Density waves in protoplanetary discs excited by eccentric planets: linear theory

Spiral density waves observed in protoplanetary discs have often been used to infer the presence of embedded planets. This inference relies both on simulations as well as the linear theory of planet-disc interaction developed for planets on circular orbits to predict the morphology of the density wake. In this work, we develop and implement a linear framework for calculating the structure of the density wave in a gaseous disc driven by an eccentric planet. Our approach takes into account both the essential azimuthal and temporal periodicities of the problem, allowing us to treat any periodic perturbing potential (i.e. not only that of an eccentric planet).
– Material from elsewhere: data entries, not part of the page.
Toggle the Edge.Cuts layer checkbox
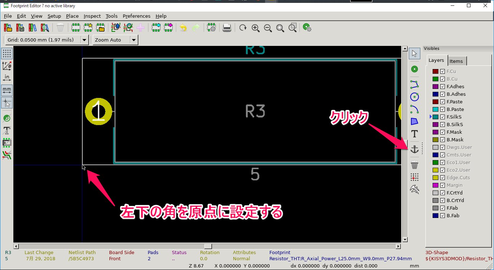 [442, 178]
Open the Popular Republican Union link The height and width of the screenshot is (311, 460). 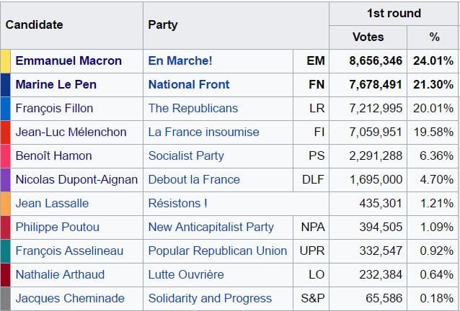click(x=218, y=251)
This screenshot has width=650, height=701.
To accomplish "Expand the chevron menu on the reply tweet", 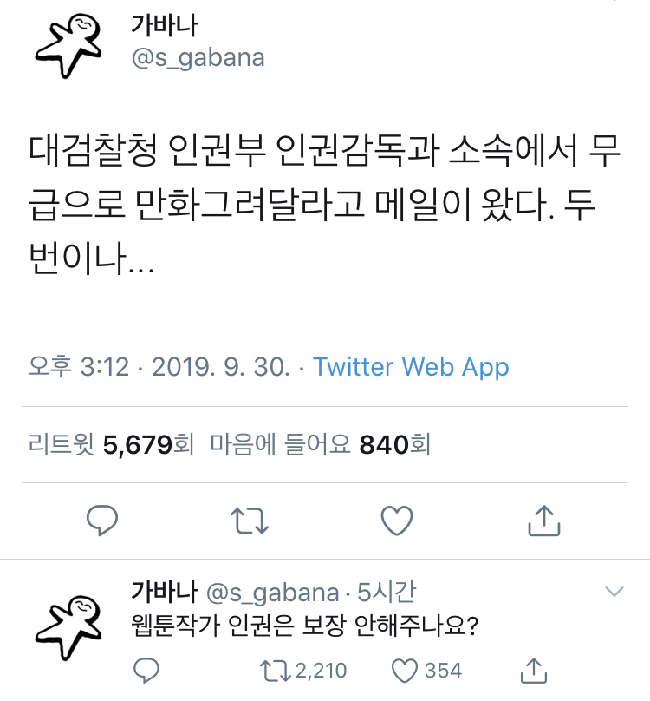I will [x=614, y=593].
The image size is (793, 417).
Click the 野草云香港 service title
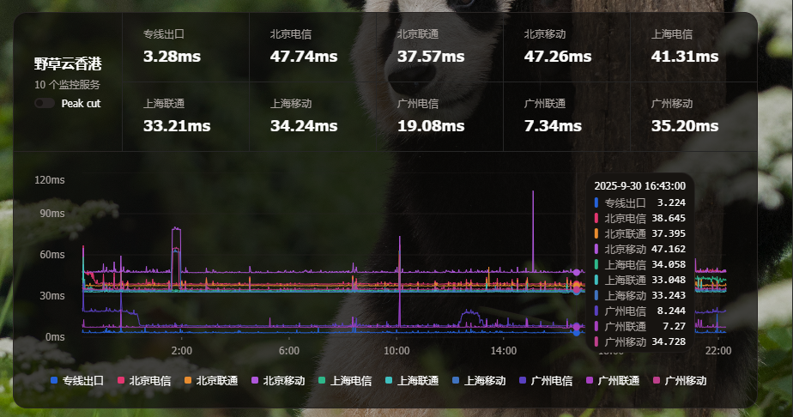(68, 64)
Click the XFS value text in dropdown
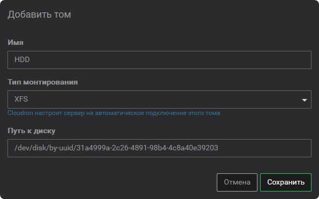The height and width of the screenshot is (199, 319). coord(21,99)
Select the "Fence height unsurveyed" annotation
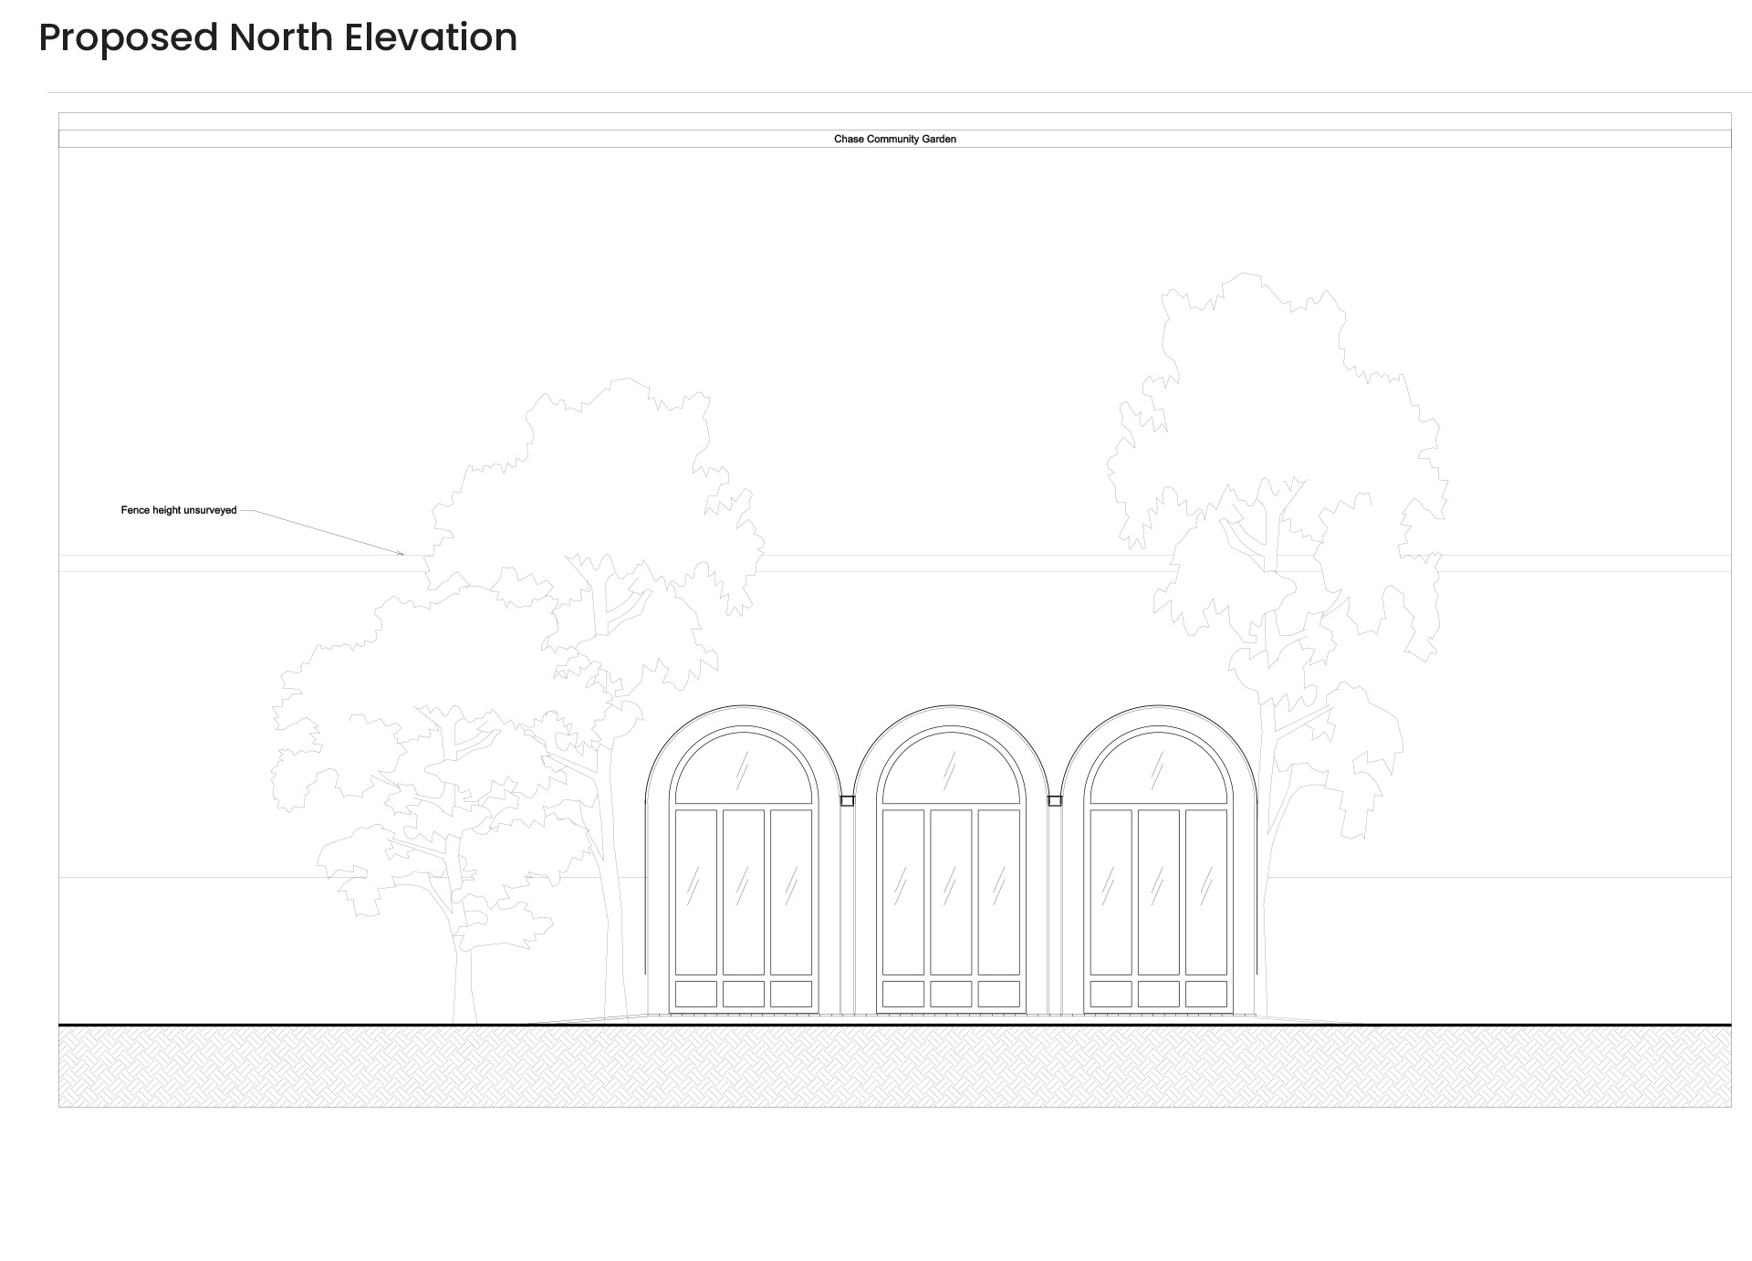 pos(179,510)
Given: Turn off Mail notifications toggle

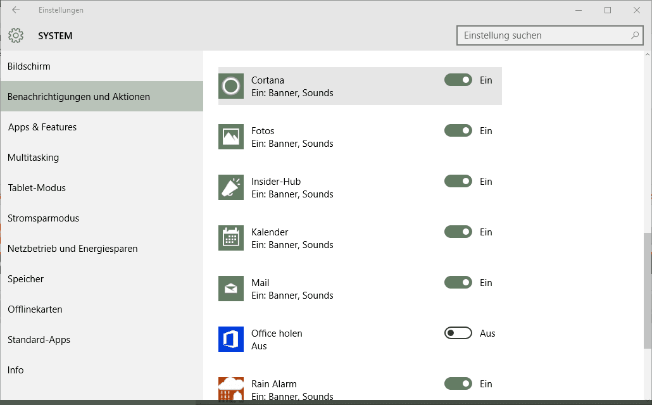Looking at the screenshot, I should 458,283.
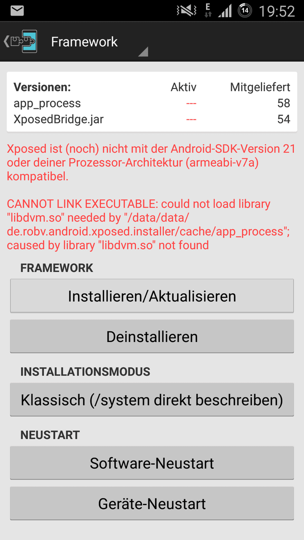This screenshot has width=304, height=540.
Task: Tap the dropdown triangle under Framework
Action: (x=143, y=52)
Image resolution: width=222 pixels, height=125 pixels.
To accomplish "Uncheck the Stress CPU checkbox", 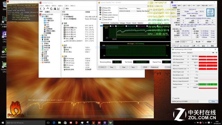I will tap(103, 8).
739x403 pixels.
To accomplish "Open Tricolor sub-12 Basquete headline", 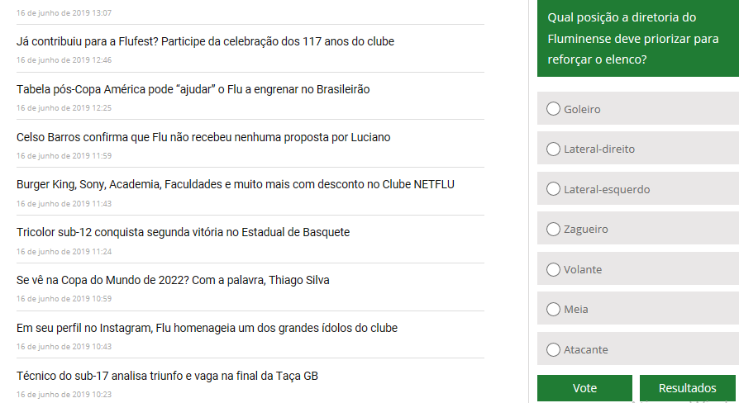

We test our framework by calculating the morphology of the density waves excited by an eccentric, low-mass planet embedded in a globally isothermal disc and compare our results to the recent direct numerical simulations (and heuristic wavelet analysis) of the same problem by Zhu and Zhang. We find excellent agreement with the numerical simulations, capturing all the complex eccentric features including spiral bifurcations, wave crossings, and planet-wave detachments, with improved accuracy and detail compared with the wavelet method. This illustrates the power of our linear framework in reproducing the morphology of complicated time-dependent density wakes, presenting it as a valuable tool for future studies of eccentric planet-disc interactions.